Treasury Secretary Tim Geithner met up with GOP congressional leaders last week to talk specifics about what it's going to take to come to a deal to avert the fiscal cliff at the end of the month. But House Speaker John Boehner's wasn't impressed, channeling John McEnroe by declaring that Geithner simply could not be serious.
Boehner called the administration proposal that included $1.6 trillion in tax increases, $400 billion in unspecified tax cuts and a bevy of additional stimulus spending, “nonsense.”
Geithner was doing the "full Ginsberg" Sunday morning, appearing on all five of the Sunday morning talk-shows. Of course that didn't work out so well for the last member of President Obama's Cabinet to go that route, or have you somehow forgotten about Susan Rice's now infamous comments from September 16?
Geithner told CNN's Candy Crowley that "It's a very good plan and we think it's a good basis for these conversations,” on CNN's "State of the Union. “What we did is put forward a very comprehensive, very carefully designed mix of savings and tax rates to help us put us back on a path to stabilizing our debt, fixing our debt and living within our means.”
This may very well be the last time in a long time that we'll see Geithner on the Sunday morning talk circuit, as the Treasury Secretary is moving on to the private-sector shortly, where he may or may not cash in on Wall Street (Geithner actually has worked most of his career not cashing in working in government).

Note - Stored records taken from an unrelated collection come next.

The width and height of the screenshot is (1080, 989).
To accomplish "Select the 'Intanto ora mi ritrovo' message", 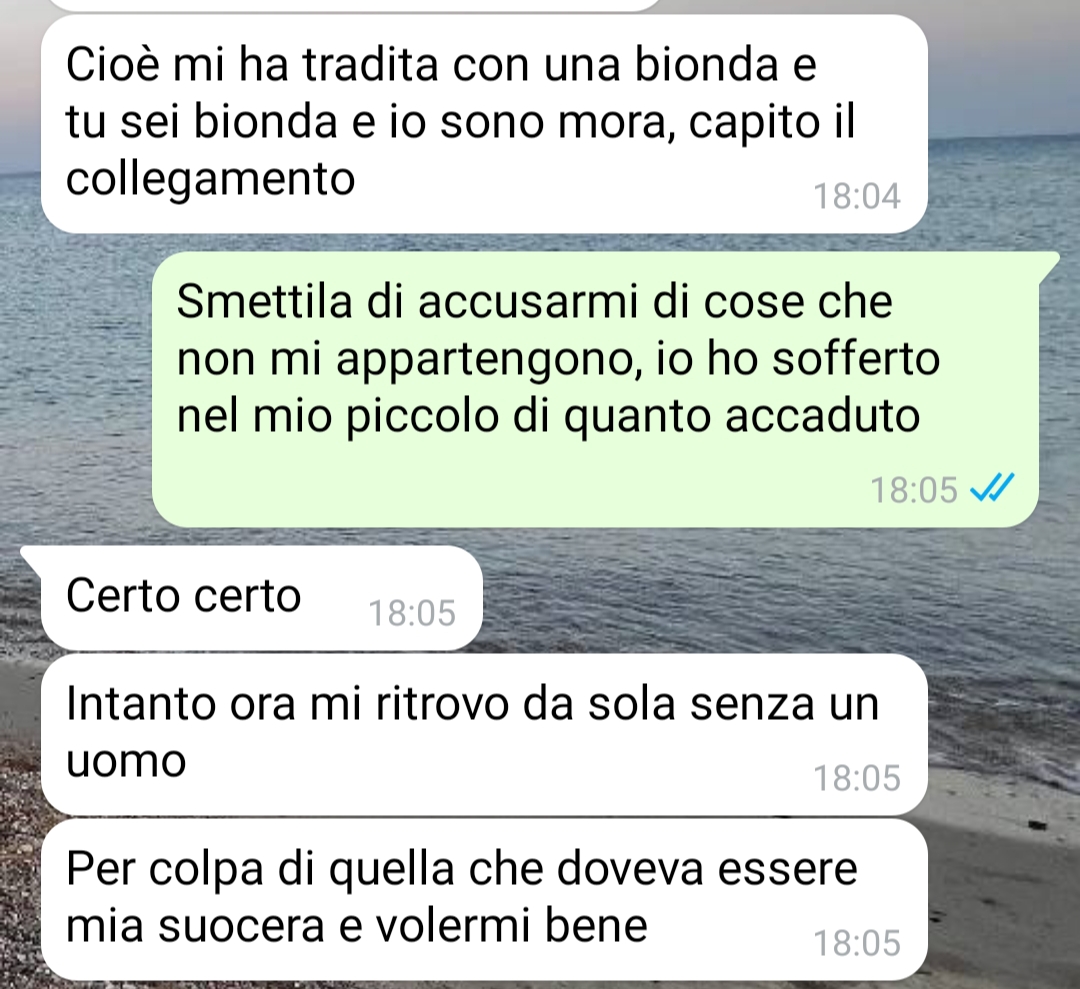I will pos(484,735).
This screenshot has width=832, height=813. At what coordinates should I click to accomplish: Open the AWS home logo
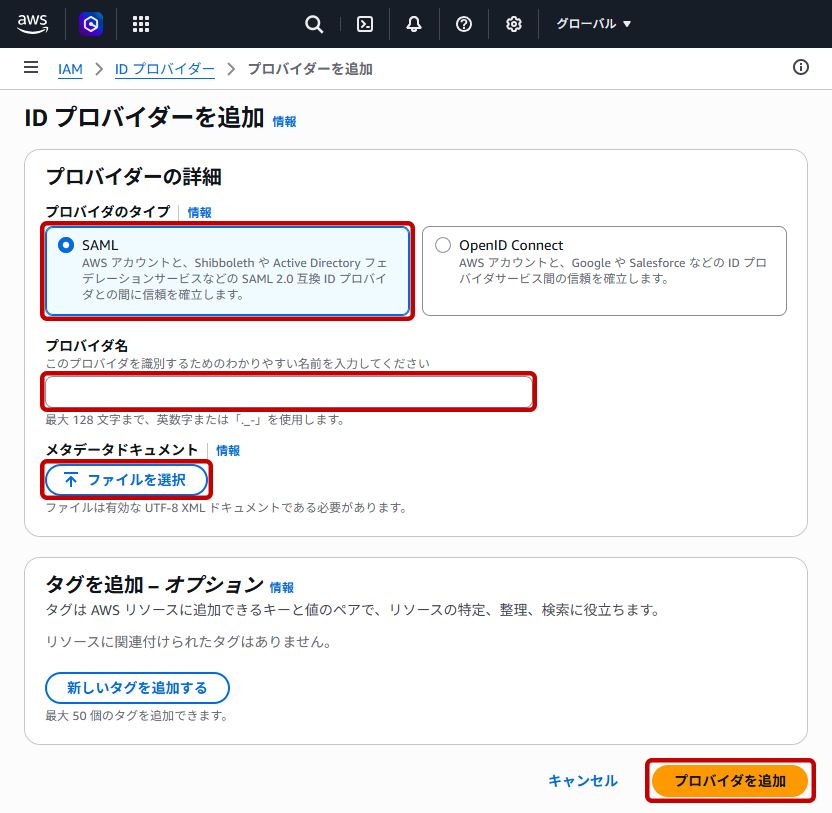tap(32, 24)
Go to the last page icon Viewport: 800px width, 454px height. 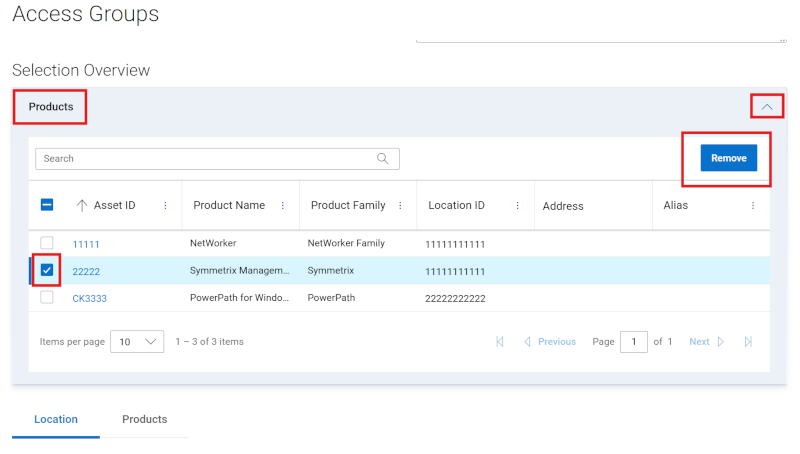(748, 342)
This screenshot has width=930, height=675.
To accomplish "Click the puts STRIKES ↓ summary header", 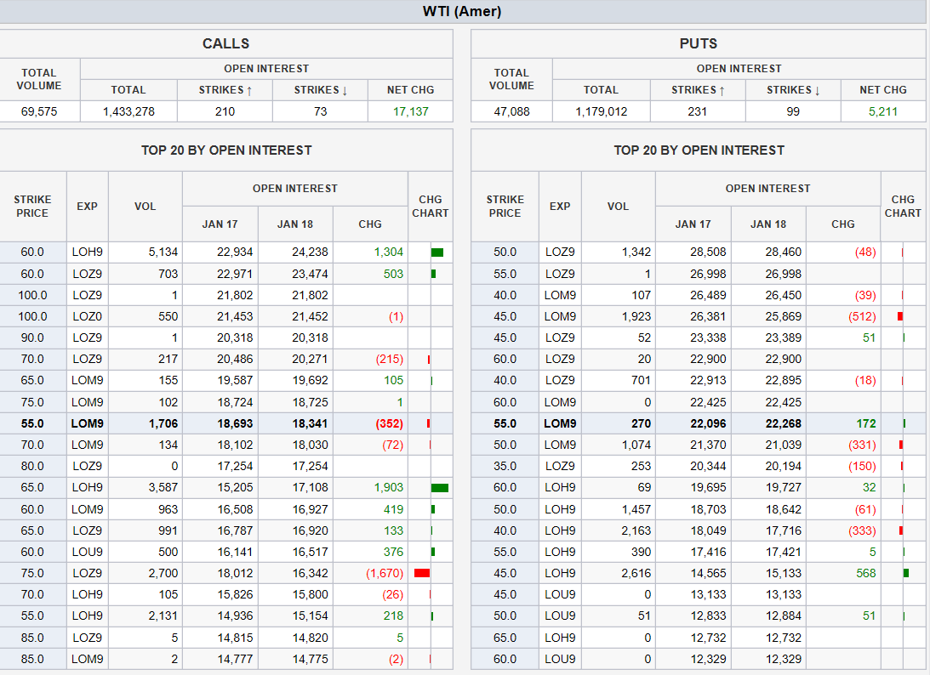I will [794, 90].
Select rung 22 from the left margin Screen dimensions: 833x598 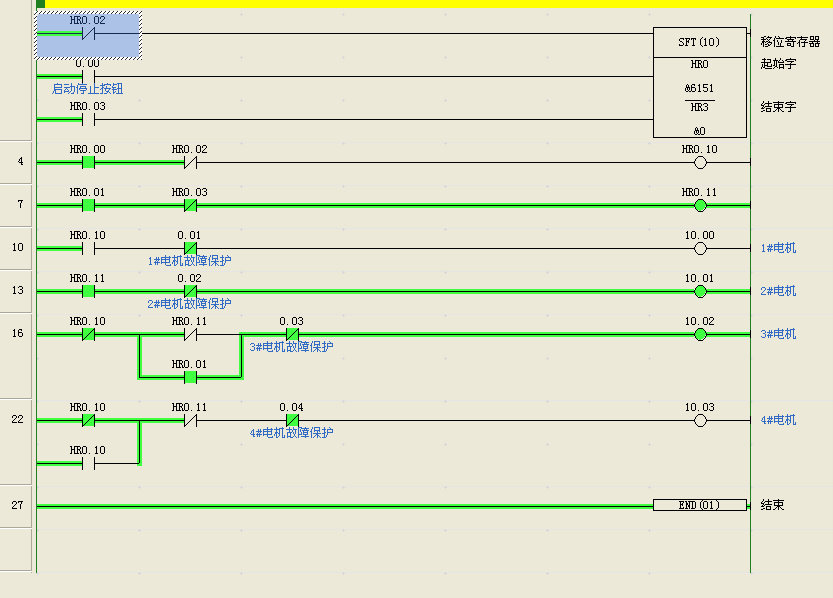17,419
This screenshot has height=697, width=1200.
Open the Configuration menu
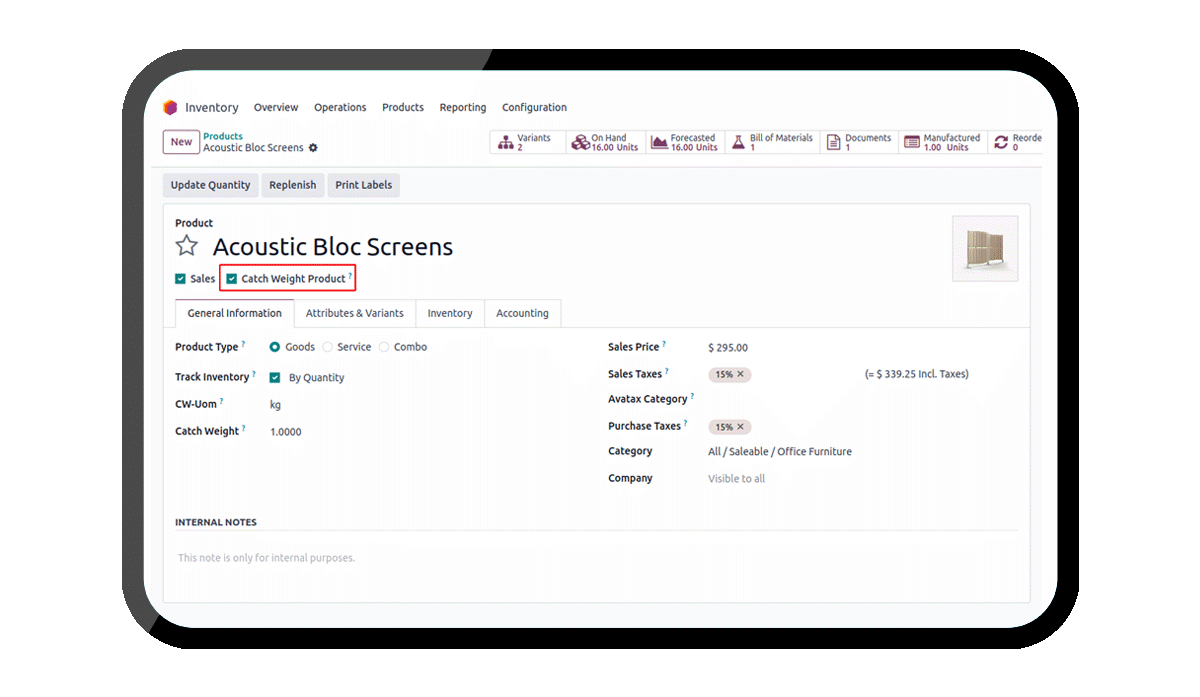click(534, 108)
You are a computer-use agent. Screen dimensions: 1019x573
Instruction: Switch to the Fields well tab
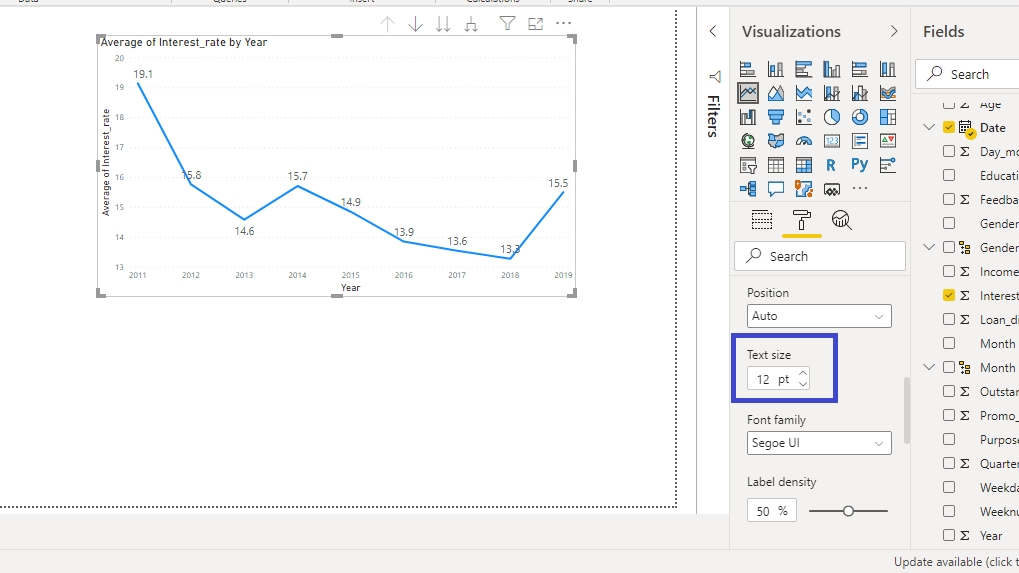click(762, 220)
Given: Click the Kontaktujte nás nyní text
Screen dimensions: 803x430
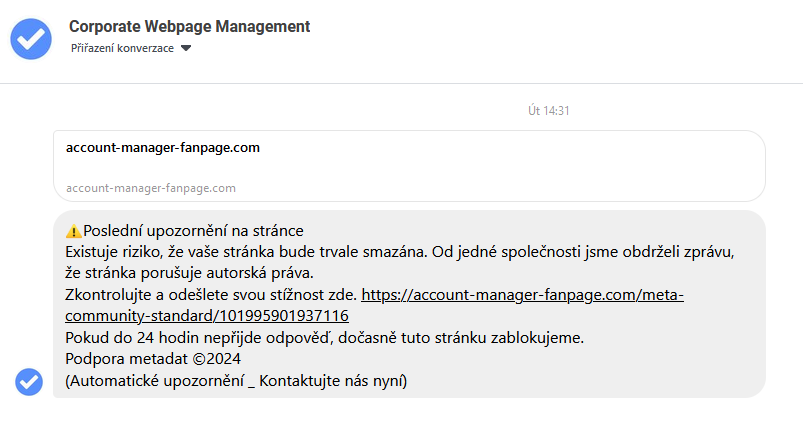Looking at the screenshot, I should click(331, 380).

As everyone knows, Republicans have said they're willing to look at "raising revenues" (can't say the word 'taxes'!), but not in the fashion that Obama does. That would be by allowing tax rates on all but those making less than $250,000 to go up a few percentage points, to where they were when the economy boomed in the 1990's.
The GOP has discussed limiting deductions as a way to raise revenues. The problem with that is that capping the charitable deduction or the home mortgage deduction, or the deduction for paying for health care, are all extremely unpopular. On ABC's This Week, Geithner said that wasn't the way to go.
GEITHNER: Well, I think you're right to point out the essential problem in this, which is that if you try to limit deductions like you say with a $25,000 cap, what you do is you end up hitting millions and millions — actually 17 million middle-class Americans. A huge part of the revenue comes that basic fact, which we do not prefer to do. It completely eliminates the incentives for relatively wealthy Americans to give to charities. We don't think that makes sense. And if you protect charitable contributions, you lose a huge amount of additional revenue. So those proposals, they may be worth considering, but if you design them carefully, they don't raise anything close to the type of revenue you need to get us back to a fiscally responsible position.
This Tuesday marks four weeks since the election ended, leading CNN's Candy Crowley to question on State of the Union why the Obama administration has just now presented their first offer to Congressional Republicans. But if you listen to a lot of folks who've lived in Washington D.C. for awhile, the thought that Congress would come up with a solution before the clock is seriously ticking has always extremely remote.
There is three full weeks before Christmas Eve, which probably is the deadline we're talking about here. If both sides are still far apart in a week or ten days from now, then yes, perhaps folks should worry about not coming up with a deal (though some Democrats advocate for going over the cliff. That way tax rates go up for everybody, and then they can comeback in January and get Republicans to join them in giving a tax cut to those making less than $250,000 annually).
But it works better for all of the political chattering folks who fill up the screens of Sunday morning talk to emphasize that the hour is growing near. I mean, why else would you tune in, other than the fact that you watch this stuff every Sunday? (I'm very much including myself in this category).
Now it's true that this Congress, the 112th, has been infamously dysfunctional. The summer of 2011 brought the debt ceiling discussion breakdown, which ultimately led to the creation of the sequester. Those across-the-board spending cuts would begin early next year.
We'll all come back same time, same place, and see where we are. Then maybe we can begin freaking out.